L'État et les pouvoirs publics doivent exercer pleinement leur rôle de garant du développement des individus, mais il ne faut pas pour autant négliger la responsabilité et le libre arbitre des bénéficiaires des dispositifs d'aide sociale. Le relogement n'est qu'une étape, certes indispensable, vers la réinsertion. La lutte contre le chômage est ainsi le premier rempart contre la spirale infernale menant à la précarité et à l'exclusion. Sur ce point, vous commencez à recueillir, monsieur le ministre, le fruit des réformes initiées depuis quelques années.

Une fois cette loi votée, notre vigilance sera grande. Le groupe du RDSE, comme Thierry Repentin, veillera particulièrement à la mise en application de ce texte. Le temps des atermoiements a cessé, celui de l'action est venu.

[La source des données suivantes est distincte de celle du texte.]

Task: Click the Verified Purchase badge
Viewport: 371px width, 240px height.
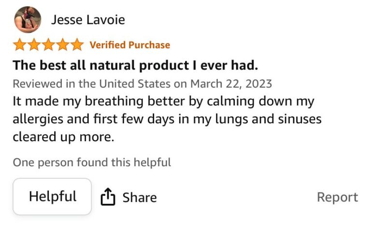Action: click(x=129, y=45)
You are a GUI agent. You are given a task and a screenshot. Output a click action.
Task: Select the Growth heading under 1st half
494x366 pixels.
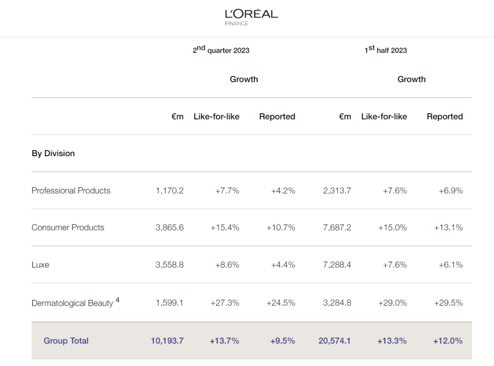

Léon Bourgeois, grande figure radicale, auteur, au début du xxe siècle, de la doctrine solidariste, voulait que la République assurât le progrès et l'épanouissement. C'est ainsi qu'il écrivait en 1902 : « La Nation veut que la République soit une société vraiment équitable où, dans un commun respect pour toutes les lois, le citoyen puisse avec sûreté jouir de tous ses droits, exercer toutes ses activités, trouver la juste récompense de son travail et de son mérite ».

C'est fort de cet état d'esprit, et conscient de la solennité du moment, que je voterai, avec bon nombre de mes collègues, ce projet de loi.